If you want to train on your own data, unfortunately, our model is designed to be in the presence of both eyes. If you only have monocular data, you can follow the traditional CLIP training strategy directly. I hope I understand your question. If I didn't answer your question, feel free to provide more details.

[sStonemason]

'Feeding the input to img_l vs. img_r seems to produce drastically different predictions:' For this issue, I'm guessing you need to take the image features output by the model and put them through a simple dimensional transformation and softmax layer, such as the following.

classifier = torch.nn.Sequential(
        torch.nn.Linear(512, num_classes),
        torch.nn.Softmax()
    )

I'm guessing that there is a difference in the parameters of the LINEAR layer for you to perform these two tests, and as I mentioned before, theoretically there is no difference in how the model handles img_l and img_r.

[askerlee]

I'm testing using zeroshot_evaluation.py. I tried extracting image features by putting images in img_l and img_r in two model(img_l, img_r, text) calls, but the two tensors seems quite different:

            image_features_left = model(images, None, None)                
            image_features_right = model(None, images, None)

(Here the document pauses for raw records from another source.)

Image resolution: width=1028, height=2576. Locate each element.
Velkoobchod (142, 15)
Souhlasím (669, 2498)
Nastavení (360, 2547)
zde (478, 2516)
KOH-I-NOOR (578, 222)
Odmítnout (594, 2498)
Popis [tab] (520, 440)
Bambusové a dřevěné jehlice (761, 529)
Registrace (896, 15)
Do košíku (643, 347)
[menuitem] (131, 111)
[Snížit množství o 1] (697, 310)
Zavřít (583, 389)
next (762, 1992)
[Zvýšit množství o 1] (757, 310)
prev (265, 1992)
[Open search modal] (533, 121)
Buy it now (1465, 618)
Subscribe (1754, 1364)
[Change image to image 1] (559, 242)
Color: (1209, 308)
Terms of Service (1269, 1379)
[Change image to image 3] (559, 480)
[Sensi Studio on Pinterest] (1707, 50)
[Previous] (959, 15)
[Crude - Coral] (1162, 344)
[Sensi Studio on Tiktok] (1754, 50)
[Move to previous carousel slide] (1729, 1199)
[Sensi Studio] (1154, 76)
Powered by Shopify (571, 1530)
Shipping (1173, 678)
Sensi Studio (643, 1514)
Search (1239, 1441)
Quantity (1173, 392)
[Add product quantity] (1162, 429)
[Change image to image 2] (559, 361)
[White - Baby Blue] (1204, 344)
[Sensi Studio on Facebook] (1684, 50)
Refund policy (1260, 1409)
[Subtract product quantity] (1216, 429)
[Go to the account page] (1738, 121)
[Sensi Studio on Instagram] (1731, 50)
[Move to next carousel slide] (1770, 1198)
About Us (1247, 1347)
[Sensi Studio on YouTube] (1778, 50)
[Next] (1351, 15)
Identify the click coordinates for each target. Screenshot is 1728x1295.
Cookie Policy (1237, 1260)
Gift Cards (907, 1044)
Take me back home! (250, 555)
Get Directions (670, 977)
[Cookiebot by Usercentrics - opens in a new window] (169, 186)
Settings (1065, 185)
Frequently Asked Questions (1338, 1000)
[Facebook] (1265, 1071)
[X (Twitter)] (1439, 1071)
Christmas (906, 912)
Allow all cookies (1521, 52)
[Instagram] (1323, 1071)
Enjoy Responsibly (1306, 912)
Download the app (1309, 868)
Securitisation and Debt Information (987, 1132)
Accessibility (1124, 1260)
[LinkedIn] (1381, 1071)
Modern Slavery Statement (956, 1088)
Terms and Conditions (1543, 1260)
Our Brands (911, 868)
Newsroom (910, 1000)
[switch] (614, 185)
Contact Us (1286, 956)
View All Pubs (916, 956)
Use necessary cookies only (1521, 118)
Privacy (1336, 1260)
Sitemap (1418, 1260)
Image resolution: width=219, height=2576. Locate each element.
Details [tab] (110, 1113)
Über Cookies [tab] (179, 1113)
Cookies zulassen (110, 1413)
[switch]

Comparing the values of image_features_left and image_features_right:

(Pdb) image_features_left.shape
torch.Size([28, 512])
(Pdb) (image_features_left!=image_features_right).any()
tensor(True, device='cuda:0')
(Pdb) (image_features_left!=image_features_right).sum()
tensor(14336, device='cuda:0')
(Pdb) (image_features_left==image_features_right).sum()
tensor(0, device='cuda:0')
(Pdb) (image_features_left - image_features_right).abs().mean()
tensor(0.3899, device='cuda:0')

[sStonemason]

This seems unreasonable. I have tested it using the RFMID dataset and there is no issue as you mentioned. You can check the images I uploaded for details. For my test results, although there is a difference between the two, this is normal and you can see that the average difference between the two is very small. If it's convenient, you can provide more details of your code (e.g. how you loaded the data) or provide specific data samples so that I can better address your issue. BTW, our paper accepted by MICCAI'24 was not tested for zero-shot downstream task at this time, and the zeroshot_evaluation.py file is from the original CLIP. However, you can absolutely use our pre-trained model for zero-shot testing by simply rewriting the code accordingly.

[askerlee]

Sorry for the late reply. Yes I've figured out that the non-reproducible issue was caused by wrong configurations of pytorch/cuda. After updating pytorch and cuda, img_l and img_r features become identical. Thank you so much for your help.

One more question, the text_projection_left and text_projection_right still produce different text embeddings from the same text. Currently my strategy is to take an average of text_left and text_right. What would you suggest to do to achieve the best matching with the input image? Thanks.